● **PROVIDED INFORMATION**
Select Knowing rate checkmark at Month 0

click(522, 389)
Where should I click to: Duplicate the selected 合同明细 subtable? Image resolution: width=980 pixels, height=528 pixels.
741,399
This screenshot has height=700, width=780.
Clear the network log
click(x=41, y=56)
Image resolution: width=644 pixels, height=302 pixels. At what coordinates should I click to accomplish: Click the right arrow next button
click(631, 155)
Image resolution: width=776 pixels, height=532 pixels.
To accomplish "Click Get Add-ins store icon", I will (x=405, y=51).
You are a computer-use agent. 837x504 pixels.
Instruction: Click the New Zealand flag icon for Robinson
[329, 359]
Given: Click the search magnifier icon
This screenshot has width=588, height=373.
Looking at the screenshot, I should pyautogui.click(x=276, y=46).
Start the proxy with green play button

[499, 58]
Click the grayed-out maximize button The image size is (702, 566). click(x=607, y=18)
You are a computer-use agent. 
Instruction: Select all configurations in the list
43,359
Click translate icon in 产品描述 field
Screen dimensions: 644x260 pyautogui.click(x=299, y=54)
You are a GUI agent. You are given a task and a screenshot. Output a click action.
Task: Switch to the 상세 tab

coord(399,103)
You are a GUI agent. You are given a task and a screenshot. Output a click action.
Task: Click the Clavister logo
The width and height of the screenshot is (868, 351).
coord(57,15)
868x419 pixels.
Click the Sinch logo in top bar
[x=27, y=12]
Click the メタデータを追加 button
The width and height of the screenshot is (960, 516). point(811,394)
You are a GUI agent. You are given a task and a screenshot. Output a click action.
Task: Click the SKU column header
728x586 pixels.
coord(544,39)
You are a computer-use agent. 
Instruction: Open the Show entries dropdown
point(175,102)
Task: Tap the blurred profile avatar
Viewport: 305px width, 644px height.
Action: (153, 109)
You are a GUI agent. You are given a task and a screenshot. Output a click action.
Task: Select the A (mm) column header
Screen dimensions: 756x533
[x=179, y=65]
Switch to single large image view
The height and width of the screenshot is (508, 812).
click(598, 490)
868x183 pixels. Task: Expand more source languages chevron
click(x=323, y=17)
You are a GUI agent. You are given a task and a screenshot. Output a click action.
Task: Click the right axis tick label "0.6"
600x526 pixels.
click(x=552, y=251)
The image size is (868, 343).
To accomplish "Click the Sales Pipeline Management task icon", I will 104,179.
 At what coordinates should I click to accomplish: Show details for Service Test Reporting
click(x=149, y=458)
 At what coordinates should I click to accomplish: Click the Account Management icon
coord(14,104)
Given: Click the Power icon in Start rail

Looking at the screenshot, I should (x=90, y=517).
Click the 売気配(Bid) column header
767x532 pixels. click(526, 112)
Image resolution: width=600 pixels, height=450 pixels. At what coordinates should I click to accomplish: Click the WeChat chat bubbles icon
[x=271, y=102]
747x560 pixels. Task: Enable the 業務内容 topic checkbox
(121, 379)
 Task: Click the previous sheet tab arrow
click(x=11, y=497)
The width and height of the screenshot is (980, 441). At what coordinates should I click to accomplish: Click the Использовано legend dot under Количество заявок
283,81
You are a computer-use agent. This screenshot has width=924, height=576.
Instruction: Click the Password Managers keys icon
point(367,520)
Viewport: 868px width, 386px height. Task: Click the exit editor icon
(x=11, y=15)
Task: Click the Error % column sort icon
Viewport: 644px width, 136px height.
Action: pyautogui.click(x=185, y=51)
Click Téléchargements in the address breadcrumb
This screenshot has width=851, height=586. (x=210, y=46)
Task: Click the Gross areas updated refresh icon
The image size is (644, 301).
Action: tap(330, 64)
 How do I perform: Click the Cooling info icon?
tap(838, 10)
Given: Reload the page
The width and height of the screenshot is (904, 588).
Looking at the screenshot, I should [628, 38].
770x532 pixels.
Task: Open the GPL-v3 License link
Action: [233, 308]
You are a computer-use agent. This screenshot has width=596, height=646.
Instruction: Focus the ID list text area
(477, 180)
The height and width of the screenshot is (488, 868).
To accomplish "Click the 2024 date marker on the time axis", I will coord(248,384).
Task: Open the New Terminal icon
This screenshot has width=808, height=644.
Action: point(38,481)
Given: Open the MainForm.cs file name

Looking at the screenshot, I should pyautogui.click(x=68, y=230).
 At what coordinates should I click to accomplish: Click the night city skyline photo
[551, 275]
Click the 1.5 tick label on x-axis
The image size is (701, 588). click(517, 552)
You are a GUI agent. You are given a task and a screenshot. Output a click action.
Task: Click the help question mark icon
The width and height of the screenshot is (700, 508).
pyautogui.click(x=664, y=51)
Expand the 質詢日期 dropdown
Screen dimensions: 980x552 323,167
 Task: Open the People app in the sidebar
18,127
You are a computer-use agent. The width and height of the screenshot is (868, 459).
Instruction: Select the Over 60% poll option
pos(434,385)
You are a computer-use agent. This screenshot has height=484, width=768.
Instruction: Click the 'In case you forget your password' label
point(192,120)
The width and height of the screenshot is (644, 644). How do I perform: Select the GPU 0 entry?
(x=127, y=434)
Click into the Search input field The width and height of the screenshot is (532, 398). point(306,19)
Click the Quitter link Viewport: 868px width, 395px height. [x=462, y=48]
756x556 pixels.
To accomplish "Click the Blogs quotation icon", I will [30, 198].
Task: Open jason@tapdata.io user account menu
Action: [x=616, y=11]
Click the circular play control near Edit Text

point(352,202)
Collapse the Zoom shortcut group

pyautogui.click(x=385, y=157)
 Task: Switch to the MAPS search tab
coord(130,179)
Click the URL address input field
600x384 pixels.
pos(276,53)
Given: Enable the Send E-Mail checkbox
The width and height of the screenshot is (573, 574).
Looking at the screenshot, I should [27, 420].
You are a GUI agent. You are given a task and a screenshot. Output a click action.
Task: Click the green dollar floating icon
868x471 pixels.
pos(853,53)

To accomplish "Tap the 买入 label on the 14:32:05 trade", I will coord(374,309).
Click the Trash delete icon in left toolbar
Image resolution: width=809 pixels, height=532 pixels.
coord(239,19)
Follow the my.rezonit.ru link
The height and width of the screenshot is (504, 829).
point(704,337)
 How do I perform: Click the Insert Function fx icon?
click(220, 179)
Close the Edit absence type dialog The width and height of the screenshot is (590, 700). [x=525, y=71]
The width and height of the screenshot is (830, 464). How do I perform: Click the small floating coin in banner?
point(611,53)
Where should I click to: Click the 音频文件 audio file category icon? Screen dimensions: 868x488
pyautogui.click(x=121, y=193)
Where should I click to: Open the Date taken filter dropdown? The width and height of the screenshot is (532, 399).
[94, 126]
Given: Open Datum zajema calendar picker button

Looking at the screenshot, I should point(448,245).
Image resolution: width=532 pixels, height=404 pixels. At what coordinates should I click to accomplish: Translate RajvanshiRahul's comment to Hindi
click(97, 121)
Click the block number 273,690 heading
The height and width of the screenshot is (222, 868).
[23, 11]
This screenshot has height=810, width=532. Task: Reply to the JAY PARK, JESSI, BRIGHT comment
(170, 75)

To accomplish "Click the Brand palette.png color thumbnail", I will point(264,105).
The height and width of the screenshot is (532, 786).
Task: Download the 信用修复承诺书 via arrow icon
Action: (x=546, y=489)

● **HOW TO COMPLETE THIS TASK**
Transcribe the records in full, word for word.

● **TASK RESPONSE**
Select Knowing rate checkmark at Month 0

click(522, 389)
Where should I click to: Duplicate the selected 合同明细 subtable? Image resolution: width=980 pixels, height=528 pixels.
741,399
This screenshot has height=700, width=780.
Clear the network log
click(x=41, y=56)
Image resolution: width=644 pixels, height=302 pixels. At what coordinates should I click to accomplish: Click the right arrow next button
click(631, 155)
Image resolution: width=776 pixels, height=532 pixels.
To accomplish "Click Get Add-ins store icon", I will (x=405, y=51).
You are a computer-use agent. 837x504 pixels.
Instruction: Click the New Zealand flag icon for Robinson
[329, 359]
Given: Click the search magnifier icon
This screenshot has width=588, height=373.
Looking at the screenshot, I should pyautogui.click(x=276, y=46).
Start the proxy with green play button

[499, 58]
Click the grayed-out maximize button The image size is (702, 566). click(x=607, y=18)
You are a computer-use agent. 
Instruction: Select all configurations in the list
43,359
Click translate icon in 产品描述 field
Screen dimensions: 644x260 pyautogui.click(x=299, y=54)
You are a GUI agent. You are given a task and a screenshot. Output a click action.
Task: Switch to the 상세 tab

coord(399,103)
You are a GUI agent. You are given a task and a screenshot. Output a click action.
Task: Click the Clavister logo
The width and height of the screenshot is (868, 351).
coord(57,15)
868x419 pixels.
Click the Sinch logo in top bar
[x=27, y=12]
Click the メタデータを追加 button
The width and height of the screenshot is (960, 516). point(811,394)
You are a GUI agent. You are given a task and a screenshot. Output a click action.
Task: Click the SKU column header
728x586 pixels.
coord(544,39)
You are a computer-use agent. 
Instruction: Open the Show entries dropdown
point(175,102)
Task: Tap the blurred profile avatar
Viewport: 305px width, 644px height.
Action: (153, 109)
You are a GUI agent. You are given a task and a screenshot. Output a click action.
Task: Select the A (mm) column header
Screen dimensions: 756x533
[x=179, y=65]
Switch to single large image view
The height and width of the screenshot is (508, 812).
click(598, 490)
868x183 pixels. Task: Expand more source languages chevron
click(x=323, y=17)
You are a GUI agent. You are given a task and a screenshot. Output a click action.
Task: Click the right axis tick label "0.6"
600x526 pixels.
click(x=552, y=251)
The image size is (868, 343).
To accomplish "Click the Sales Pipeline Management task icon", I will 104,179.
 At what coordinates should I click to accomplish: Show details for Service Test Reporting
click(x=149, y=458)
 At what coordinates should I click to accomplish: Click the Account Management icon
coord(14,104)
Given: Click the Power icon in Start rail

Looking at the screenshot, I should (x=90, y=517).
Click the 売気配(Bid) column header
767x532 pixels. click(526, 112)
Image resolution: width=600 pixels, height=450 pixels. At what coordinates should I click to accomplish: Click the WeChat chat bubbles icon
[x=271, y=102]
747x560 pixels. Task: Enable the 業務内容 topic checkbox
(121, 379)
 Task: Click the previous sheet tab arrow
click(x=11, y=497)
The width and height of the screenshot is (980, 441). At what coordinates should I click to accomplish: Click the Использовано legend dot under Количество заявок
283,81
You are a computer-use agent. This screenshot has width=924, height=576.
Instruction: Click the Password Managers keys icon
point(367,520)
Viewport: 868px width, 386px height. Task: Click the exit editor icon
(x=11, y=15)
Task: Click the Error % column sort icon
Viewport: 644px width, 136px height.
Action: pyautogui.click(x=185, y=51)
Click Téléchargements in the address breadcrumb
This screenshot has width=851, height=586. (x=210, y=46)
Task: Click the Gross areas updated refresh icon
The image size is (644, 301).
Action: tap(330, 64)
 How do I perform: Click the Cooling info icon?
tap(838, 10)
Given: Reload the page
The width and height of the screenshot is (904, 588).
Looking at the screenshot, I should [628, 38].
770x532 pixels.
Task: Open the GPL-v3 License link
Action: [233, 308]
You are a computer-use agent. This screenshot has width=596, height=646.
Instruction: Focus the ID list text area
(477, 180)
The height and width of the screenshot is (488, 868).
To accomplish "Click the 2024 date marker on the time axis", I will coord(248,384).
Task: Open the New Terminal icon
This screenshot has width=808, height=644.
Action: point(38,481)
Given: Open the MainForm.cs file name

Looking at the screenshot, I should pyautogui.click(x=68, y=230).
 At what coordinates should I click to accomplish: Click the night city skyline photo
[551, 275]
Click the 1.5 tick label on x-axis
The image size is (701, 588). click(517, 552)
You are a GUI agent. You are given a task and a screenshot. Output a click action.
Task: Click the help question mark icon
The width and height of the screenshot is (700, 508).
pyautogui.click(x=664, y=51)
Expand the 質詢日期 dropdown
Screen dimensions: 980x552 323,167
 Task: Open the People app in the sidebar
18,127
You are a computer-use agent. The width and height of the screenshot is (868, 459).
Instruction: Select the Over 60% poll option
pos(434,385)
You are a computer-use agent. This screenshot has height=484, width=768.
Instruction: Click the 'In case you forget your password' label
point(192,120)
The width and height of the screenshot is (644, 644). How do I perform: Select the GPU 0 entry?
(x=127, y=434)
Click into the Search input field The width and height of the screenshot is (532, 398). point(306,19)
Click the Quitter link Viewport: 868px width, 395px height. [x=462, y=48]
756x556 pixels.
To accomplish "Click the Blogs quotation icon", I will [30, 198].
Task: Open jason@tapdata.io user account menu
Action: [x=616, y=11]
Click the circular play control near Edit Text

point(352,202)
Collapse the Zoom shortcut group

pyautogui.click(x=385, y=157)
 Task: Switch to the MAPS search tab
coord(130,179)
Click the URL address input field
600x384 pixels.
pos(276,53)
Given: Enable the Send E-Mail checkbox
The width and height of the screenshot is (573, 574).
Looking at the screenshot, I should [27, 420].
You are a GUI agent. You are given a task and a screenshot. Output a click action.
Task: Click the green dollar floating icon
868x471 pixels.
pos(853,53)

To accomplish "Tap the 买入 label on the 14:32:05 trade", I will coord(374,309).
Click the Trash delete icon in left toolbar
Image resolution: width=809 pixels, height=532 pixels.
coord(239,19)
Follow the my.rezonit.ru link
The height and width of the screenshot is (504, 829).
point(704,337)
 How do I perform: Click the Insert Function fx icon?
click(220, 179)
Close the Edit absence type dialog The width and height of the screenshot is (590, 700). [x=525, y=71]
The width and height of the screenshot is (830, 464). How do I perform: Click the small floating coin in banner?
point(611,53)
Where should I click to: Click the 音频文件 audio file category icon? Screen dimensions: 868x488
pyautogui.click(x=121, y=193)
Where should I click to: Open the Date taken filter dropdown? The width and height of the screenshot is (532, 399).
[94, 126]
Given: Open Datum zajema calendar picker button

Looking at the screenshot, I should point(448,245).
Image resolution: width=532 pixels, height=404 pixels. At what coordinates should I click to accomplish: Translate RajvanshiRahul's comment to Hindi
click(97, 121)
Click the block number 273,690 heading
The height and width of the screenshot is (222, 868).
[23, 11]
This screenshot has height=810, width=532. Task: Reply to the JAY PARK, JESSI, BRIGHT comment
(170, 75)

To accomplish "Click the Brand palette.png color thumbnail", I will point(264,105).
The height and width of the screenshot is (532, 786).
Task: Download the 信用修复承诺书 via arrow icon
Action: (x=546, y=489)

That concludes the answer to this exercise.